The first is Language is Music: Over 70 Fun and Easy Tips to Learn Foreign Languages. I got this as an eBook, and the tips are indeed useful. The emphasis is on listening to the language you’re learning as music: learn the tonal patterns, the rhythm, the flow of the language. The author, Susanna Zaraysky, uses the example of native speakers of Vietnamese, a language in which each syllable is spoken as a word. When a native Vietnamese speaker learns English without learning the "English melody"—the rhythm and tones of English—the staccato delivery makes his speech difficult for a native English speaker to understand. Thus Zaraysky strongly recommends listening to the language from the very beginning: songs, movies, audiobooks, native speakers, radio or TV programs: whatever is handy. Listen to the language at length, until you absorb its tonality, rhythm, and sound.
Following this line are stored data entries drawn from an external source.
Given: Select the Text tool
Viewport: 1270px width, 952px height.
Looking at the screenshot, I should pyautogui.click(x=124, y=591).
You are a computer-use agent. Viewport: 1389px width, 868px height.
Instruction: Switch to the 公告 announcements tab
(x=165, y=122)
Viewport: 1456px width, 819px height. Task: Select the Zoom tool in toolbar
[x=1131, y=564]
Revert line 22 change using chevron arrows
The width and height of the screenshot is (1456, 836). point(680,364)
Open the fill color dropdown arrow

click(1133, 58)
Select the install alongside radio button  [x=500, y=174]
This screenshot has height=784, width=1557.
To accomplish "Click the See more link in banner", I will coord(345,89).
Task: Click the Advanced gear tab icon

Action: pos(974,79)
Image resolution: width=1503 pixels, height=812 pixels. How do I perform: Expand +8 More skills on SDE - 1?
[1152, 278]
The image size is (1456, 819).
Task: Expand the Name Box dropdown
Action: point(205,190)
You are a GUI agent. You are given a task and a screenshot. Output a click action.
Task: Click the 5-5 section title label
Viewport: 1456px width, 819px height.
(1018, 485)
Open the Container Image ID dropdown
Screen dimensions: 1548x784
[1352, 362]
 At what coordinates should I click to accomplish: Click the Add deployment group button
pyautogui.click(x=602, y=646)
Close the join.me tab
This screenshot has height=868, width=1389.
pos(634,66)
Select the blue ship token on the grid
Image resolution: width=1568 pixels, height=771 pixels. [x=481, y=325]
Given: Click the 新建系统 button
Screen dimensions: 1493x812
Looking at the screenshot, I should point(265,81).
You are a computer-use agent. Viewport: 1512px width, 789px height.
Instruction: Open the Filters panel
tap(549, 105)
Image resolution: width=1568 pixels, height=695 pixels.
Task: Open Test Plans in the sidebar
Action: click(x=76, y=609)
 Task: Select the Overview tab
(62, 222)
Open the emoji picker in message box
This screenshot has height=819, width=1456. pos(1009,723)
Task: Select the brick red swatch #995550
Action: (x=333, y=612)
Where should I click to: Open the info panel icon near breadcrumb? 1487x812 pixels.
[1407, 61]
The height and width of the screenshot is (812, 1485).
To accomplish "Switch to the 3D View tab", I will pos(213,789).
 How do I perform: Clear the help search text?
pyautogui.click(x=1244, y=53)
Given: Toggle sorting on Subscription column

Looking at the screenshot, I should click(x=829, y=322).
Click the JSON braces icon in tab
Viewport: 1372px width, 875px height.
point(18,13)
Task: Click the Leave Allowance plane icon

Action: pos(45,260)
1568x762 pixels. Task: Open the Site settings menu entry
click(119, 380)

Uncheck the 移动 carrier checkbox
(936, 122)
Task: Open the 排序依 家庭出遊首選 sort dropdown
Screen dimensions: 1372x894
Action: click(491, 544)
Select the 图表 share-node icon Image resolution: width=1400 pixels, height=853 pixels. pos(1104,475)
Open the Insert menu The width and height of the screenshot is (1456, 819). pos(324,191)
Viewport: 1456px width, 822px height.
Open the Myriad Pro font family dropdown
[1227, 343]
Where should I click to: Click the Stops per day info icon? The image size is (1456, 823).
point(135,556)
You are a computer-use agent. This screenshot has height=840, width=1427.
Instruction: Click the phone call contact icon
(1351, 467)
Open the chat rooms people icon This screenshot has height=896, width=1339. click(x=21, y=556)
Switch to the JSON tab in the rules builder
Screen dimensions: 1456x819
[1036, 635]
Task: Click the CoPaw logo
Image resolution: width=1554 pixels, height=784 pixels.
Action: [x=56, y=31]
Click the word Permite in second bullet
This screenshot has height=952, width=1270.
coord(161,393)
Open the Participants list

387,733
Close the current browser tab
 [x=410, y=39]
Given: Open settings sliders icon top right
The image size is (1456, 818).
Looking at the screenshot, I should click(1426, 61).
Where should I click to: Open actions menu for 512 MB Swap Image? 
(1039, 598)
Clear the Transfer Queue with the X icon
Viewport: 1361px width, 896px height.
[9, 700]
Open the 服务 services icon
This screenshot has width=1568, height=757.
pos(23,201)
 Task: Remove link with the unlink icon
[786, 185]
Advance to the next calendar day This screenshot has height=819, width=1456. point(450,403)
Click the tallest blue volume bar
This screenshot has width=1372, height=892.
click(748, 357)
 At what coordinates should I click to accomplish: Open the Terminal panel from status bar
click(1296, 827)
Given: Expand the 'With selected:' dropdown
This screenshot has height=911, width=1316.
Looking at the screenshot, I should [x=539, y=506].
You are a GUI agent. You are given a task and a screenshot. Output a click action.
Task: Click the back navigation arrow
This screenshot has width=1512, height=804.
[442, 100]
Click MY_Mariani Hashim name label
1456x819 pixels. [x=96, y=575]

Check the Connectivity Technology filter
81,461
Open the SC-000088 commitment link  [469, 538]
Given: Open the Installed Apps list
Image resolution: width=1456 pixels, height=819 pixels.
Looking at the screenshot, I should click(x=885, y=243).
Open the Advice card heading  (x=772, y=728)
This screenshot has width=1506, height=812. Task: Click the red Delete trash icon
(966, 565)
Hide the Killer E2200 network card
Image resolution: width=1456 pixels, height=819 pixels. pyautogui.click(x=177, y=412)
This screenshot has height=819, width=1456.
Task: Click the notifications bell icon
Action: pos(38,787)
Zaraysky studied ten languages (English, Russian, French, Spanish, Italian, Portuguese, Serbo-Croatian, Hebrew, Arabic, and Hungarian) and still speaks seven of them.
On the whole, I have found her book (with 70 tips in all) to be helpful in moving my learning along.
Another polyglot, Kató Lomb, started learning other languages as an adult. A translator and one of the first simultaneous interpreters in the world, Lomb worked in 16 languages for state and business concerns in her native Hungary. Polyglot: How I Learn Languages, first published in 1970, is a collection of anecdotes and reflections on language learning. Because Dr. Lomb learned her languages as an adult, after getting a PhD in chemistry, the methods she used will be of particular interest to adult learners who want to master a foreign language.
Both books are quite valuable for adult language learners.